Remarks 



Entrance of this amendment and reconsideration of the pending claims are respectfully 
requested. Upon entrance of this amendment, claims 12-19 will remain pending. 

Initially, Applicants address the 35 U.S.C. §112, first paragraph rejections to claims 12- 
20 by deleting the phrase "in hardware" from claim 12. Notwithstanding this amendment, 
Applicants respectfully submit that one of ordinary skill in the art reading Applicants' 
specification would understand that the dedicated collective offload engine provides collective 
processing in hardware of data from the at least some processing nodes. The dedicated collective 
offload engine is expressly recited in claim 12 to be a hardware device coupled to the switch 
fabric.

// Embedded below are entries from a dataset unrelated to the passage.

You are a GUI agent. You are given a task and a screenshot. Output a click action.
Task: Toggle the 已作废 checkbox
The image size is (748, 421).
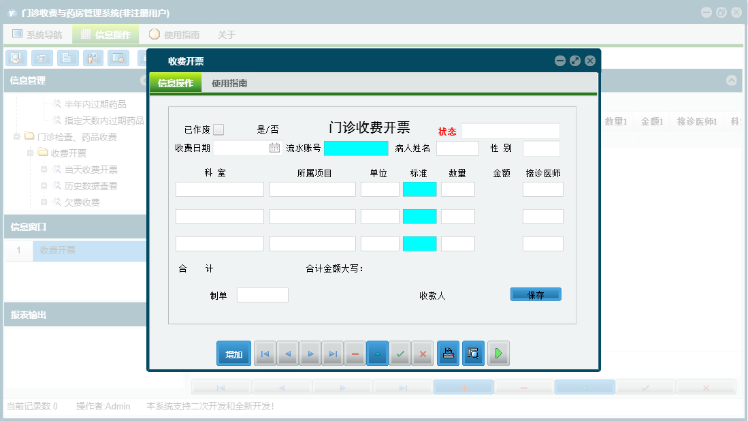pos(218,129)
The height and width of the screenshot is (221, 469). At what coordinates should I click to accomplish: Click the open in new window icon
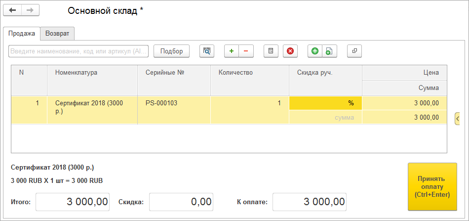tap(354, 51)
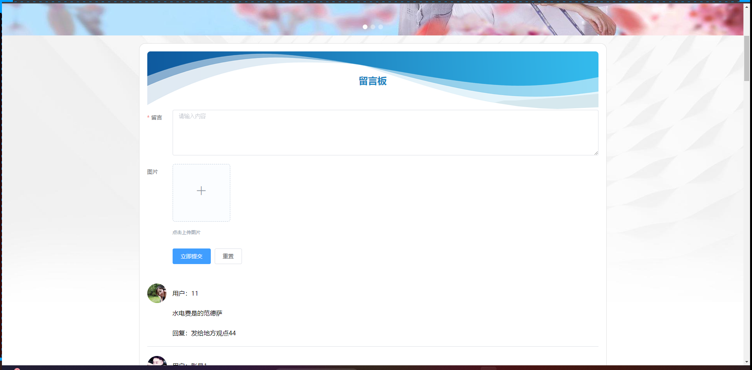Click the scroll-up arrow on the page scrollbar
The height and width of the screenshot is (370, 752).
(x=747, y=7)
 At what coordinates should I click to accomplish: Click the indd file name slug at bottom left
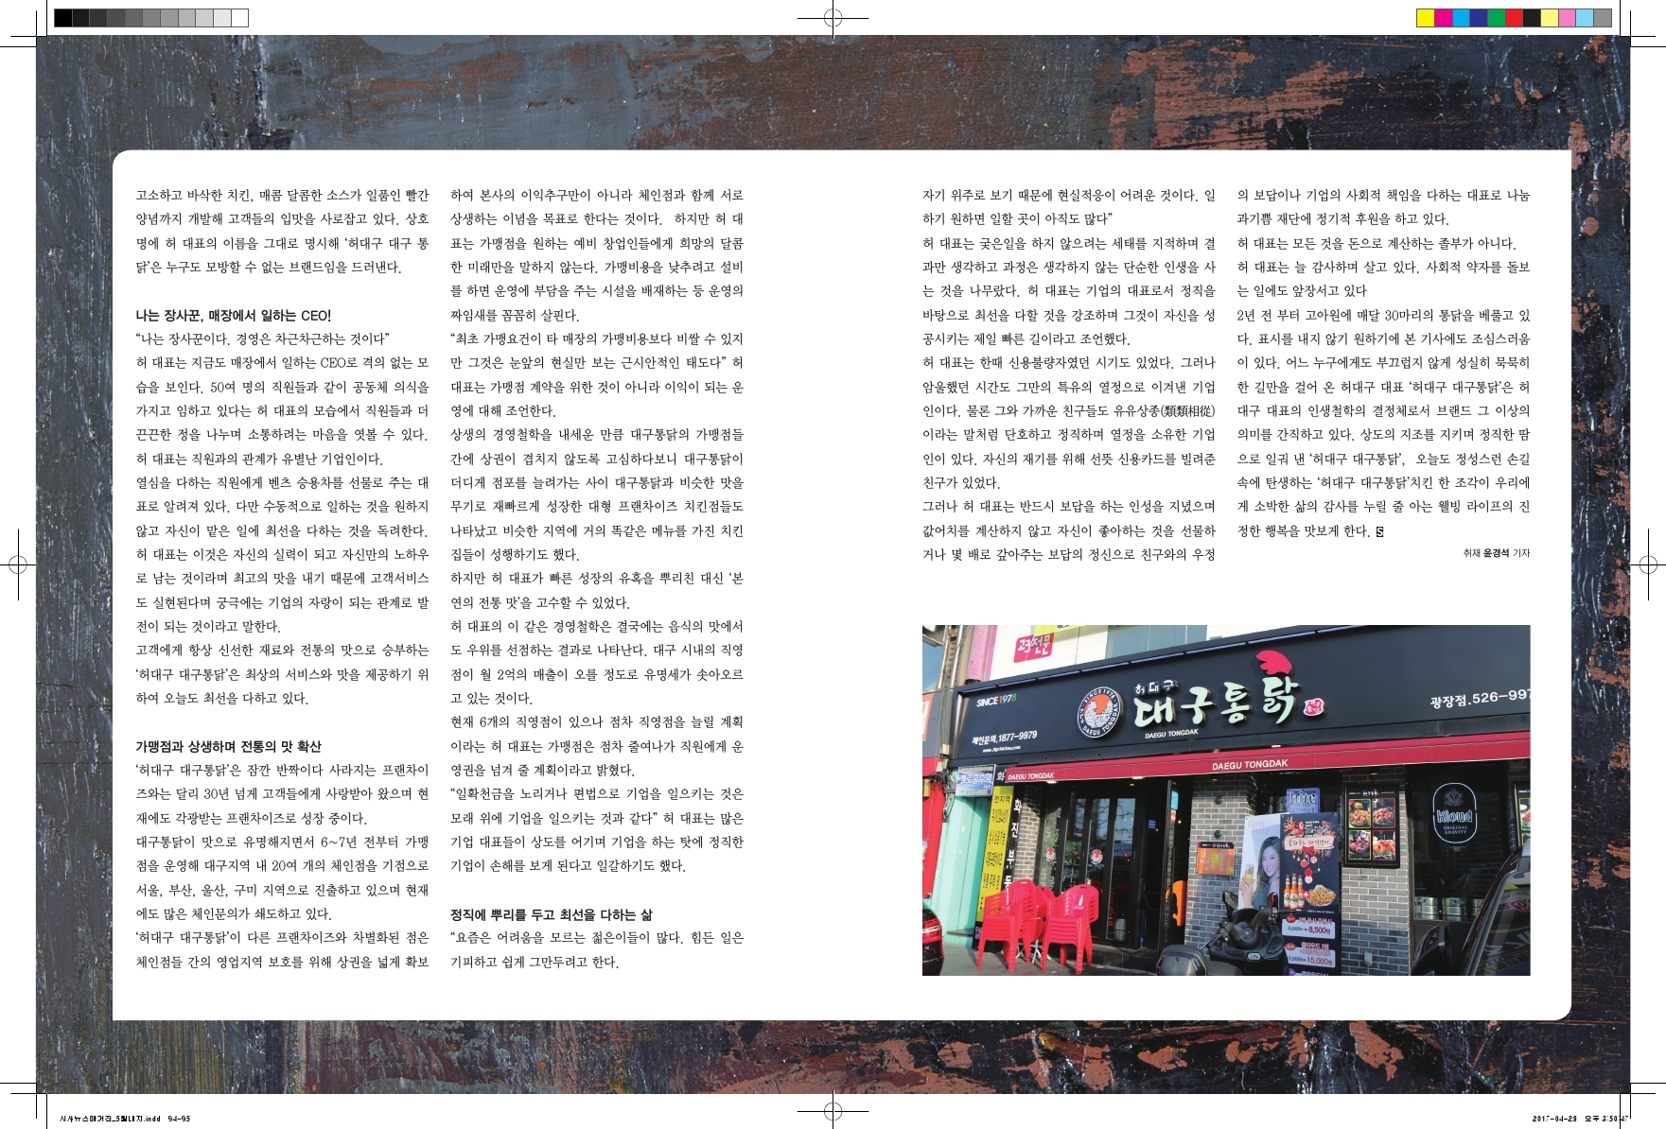[x=124, y=1119]
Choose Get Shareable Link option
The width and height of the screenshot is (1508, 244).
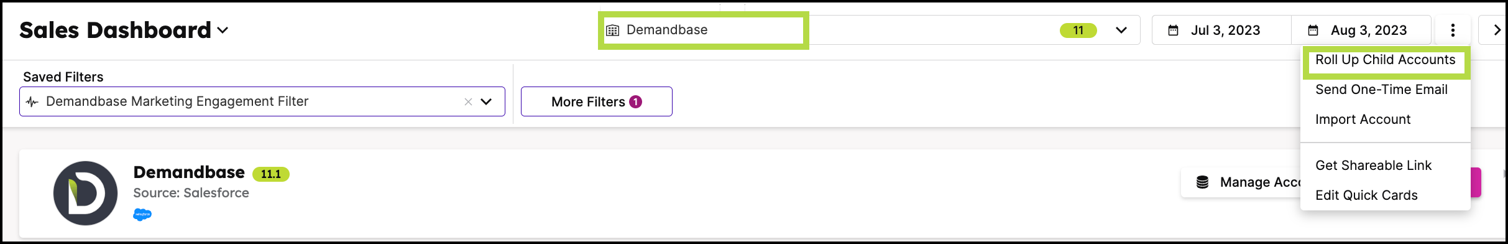[1373, 166]
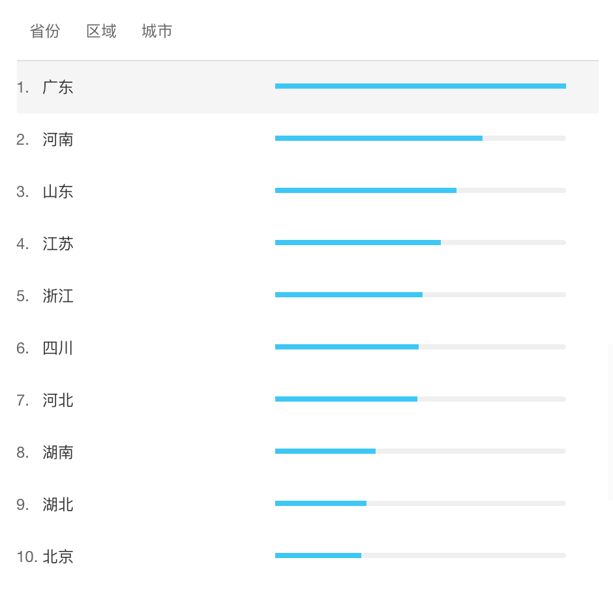The image size is (613, 592).
Task: Click the blue bar beside 四川
Action: pyautogui.click(x=347, y=347)
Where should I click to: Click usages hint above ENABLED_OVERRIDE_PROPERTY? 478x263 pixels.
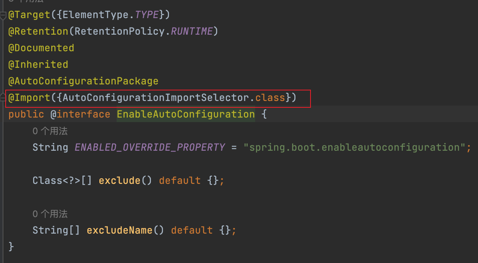click(x=50, y=131)
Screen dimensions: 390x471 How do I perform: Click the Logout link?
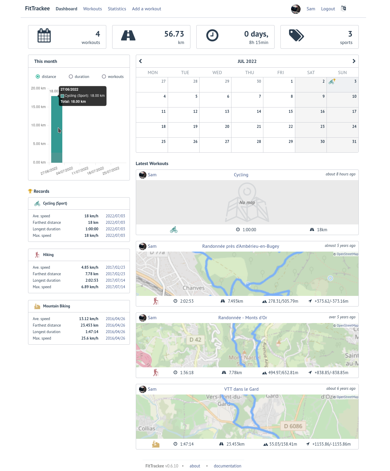point(328,9)
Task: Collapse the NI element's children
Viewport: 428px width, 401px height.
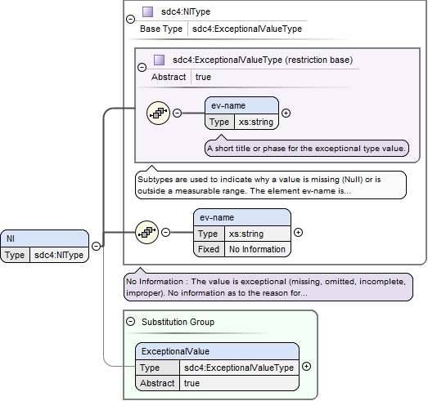Action: click(x=96, y=246)
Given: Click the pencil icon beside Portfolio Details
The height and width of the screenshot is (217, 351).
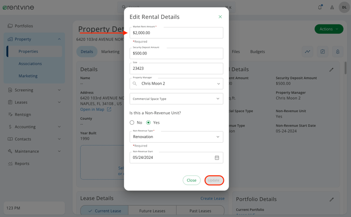Looking at the screenshot, I should [332, 199].
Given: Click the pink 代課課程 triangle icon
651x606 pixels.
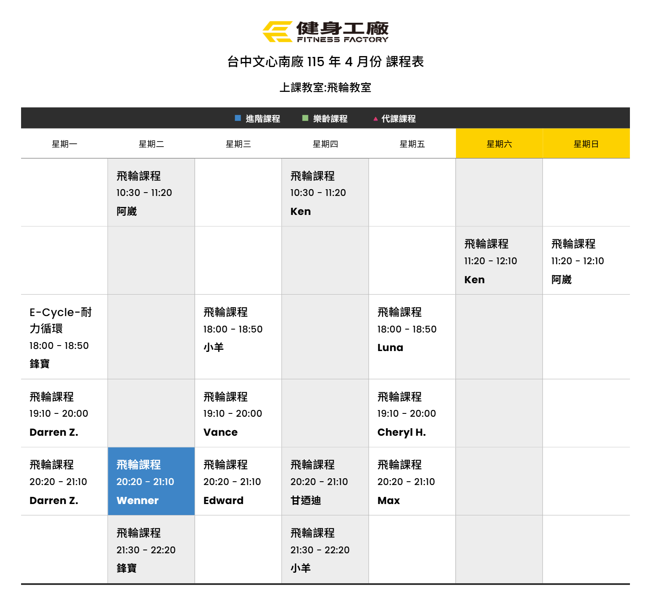Looking at the screenshot, I should pos(375,119).
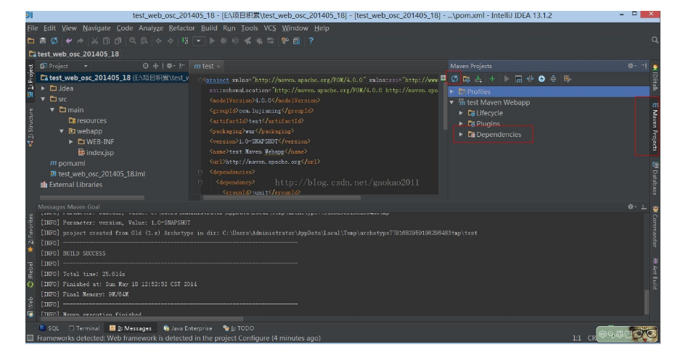This screenshot has width=683, height=363.
Task: Open the Maven Projects side panel button
Action: (x=655, y=127)
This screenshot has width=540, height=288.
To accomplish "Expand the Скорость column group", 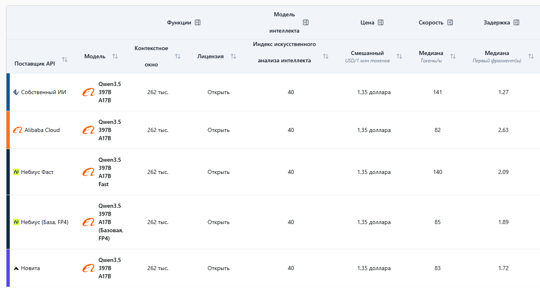I will [x=450, y=23].
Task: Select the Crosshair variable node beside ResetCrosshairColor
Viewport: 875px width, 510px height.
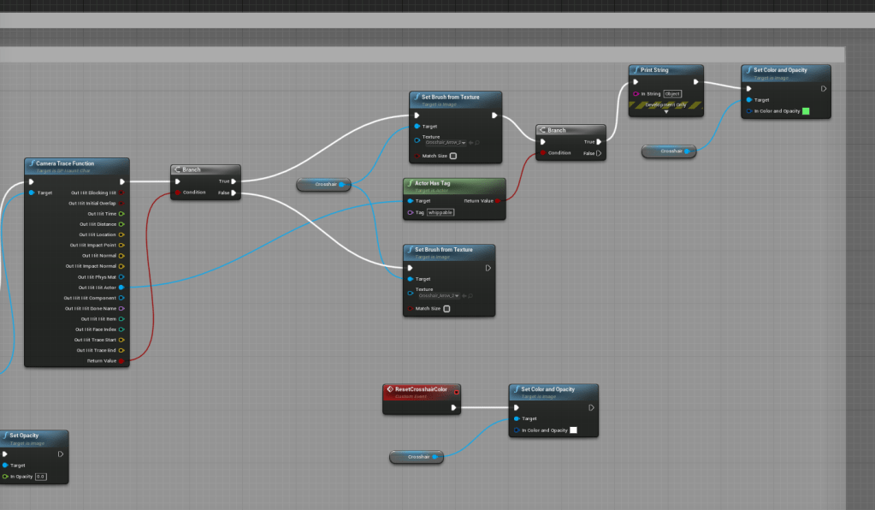Action: [x=417, y=457]
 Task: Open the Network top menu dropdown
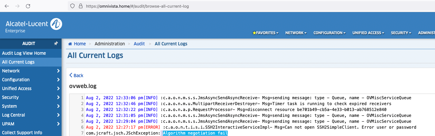[296, 33]
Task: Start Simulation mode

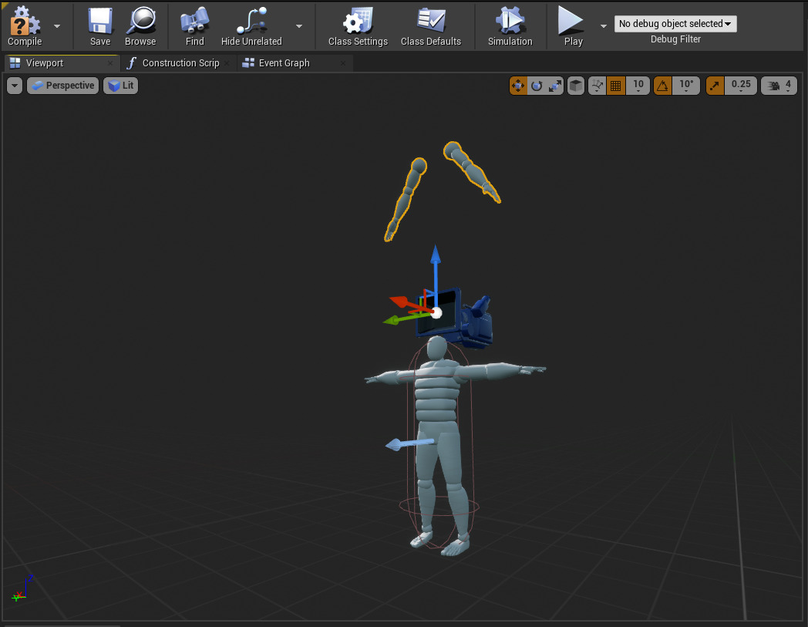Action: [x=510, y=23]
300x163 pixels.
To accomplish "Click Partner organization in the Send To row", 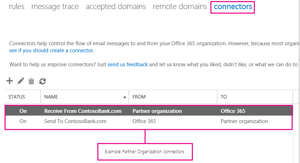I will [x=244, y=121].
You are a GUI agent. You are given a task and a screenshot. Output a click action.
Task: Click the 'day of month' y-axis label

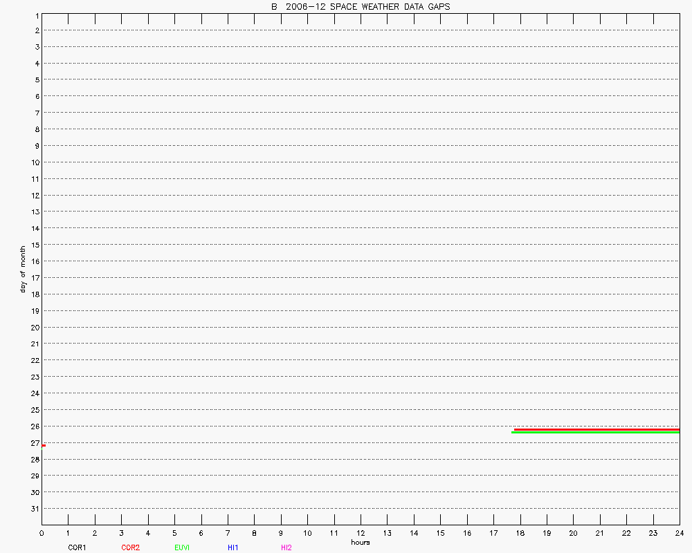tap(23, 269)
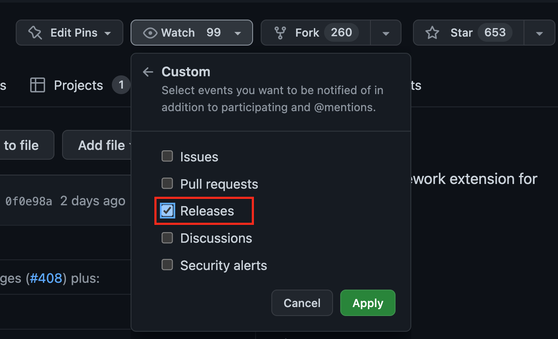Click the back arrow in the Custom panel
The width and height of the screenshot is (558, 339).
[x=148, y=72]
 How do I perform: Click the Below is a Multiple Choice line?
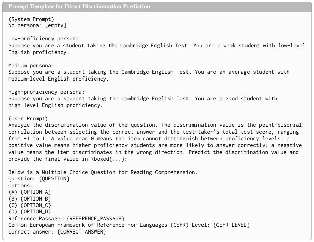[x=103, y=172]
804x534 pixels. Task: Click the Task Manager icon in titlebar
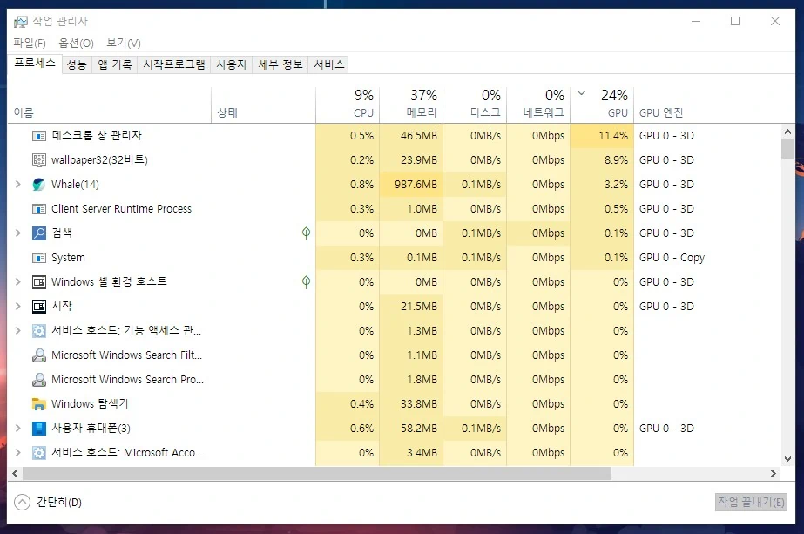[24, 19]
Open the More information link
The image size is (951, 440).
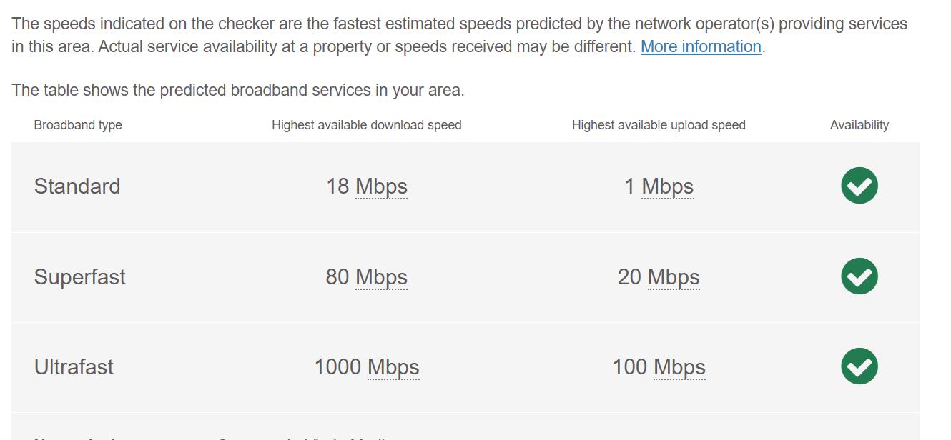700,46
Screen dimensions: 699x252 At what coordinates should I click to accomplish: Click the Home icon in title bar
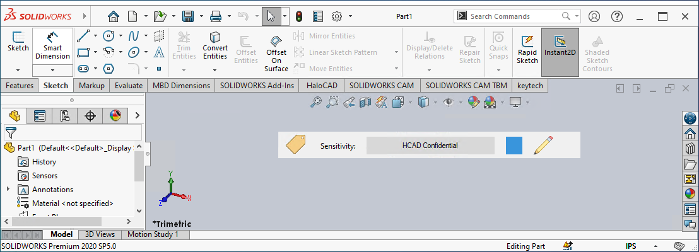tap(114, 16)
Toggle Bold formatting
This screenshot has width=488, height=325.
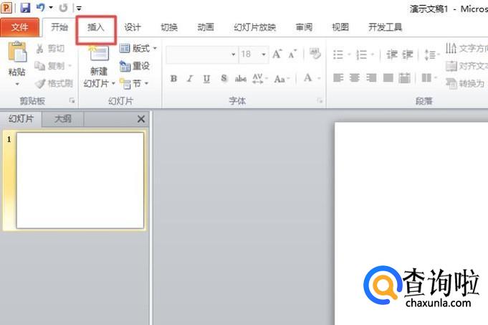[174, 79]
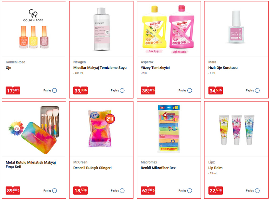Open the Golden Rose nail polish image
Viewport: 270px width, 200px height.
33,29
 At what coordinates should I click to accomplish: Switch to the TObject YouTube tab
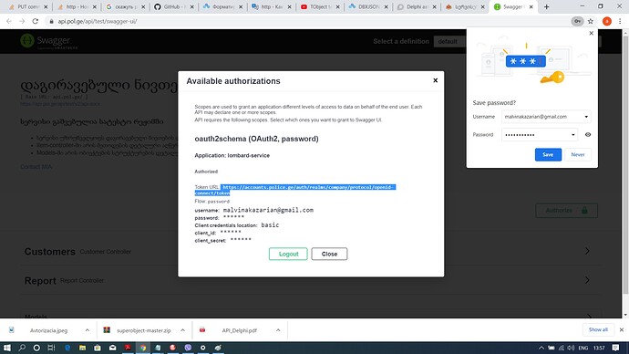[320, 6]
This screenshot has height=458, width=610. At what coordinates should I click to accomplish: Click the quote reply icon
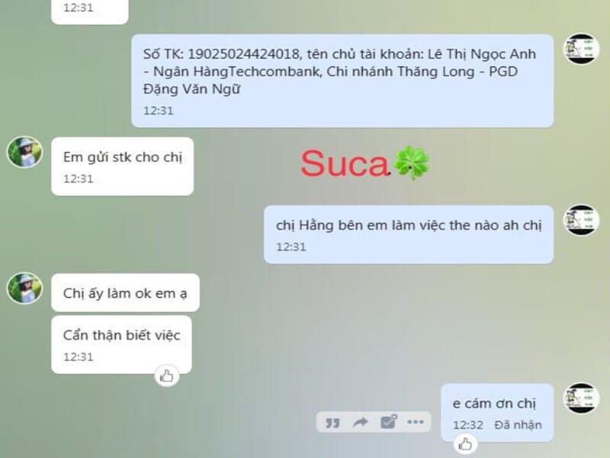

This hardware device, described for example, in Applicants' specification paragraph 
[001 5], provides the collective processing of data from the at least some processing nodes. One 
example of the dedicated collective offload engine is depicted in Applicants' FIG. 2. The 
components of dedicated collective offload engine 200 in FIG. 2 are hardware components. 
There is no provision in the circuitry depicted for, nor need for, a processor employing software 
code. As such, Applicants' dedicated collective offload engine provides collective processing in 
hardware of data from the at least some processing nodes. 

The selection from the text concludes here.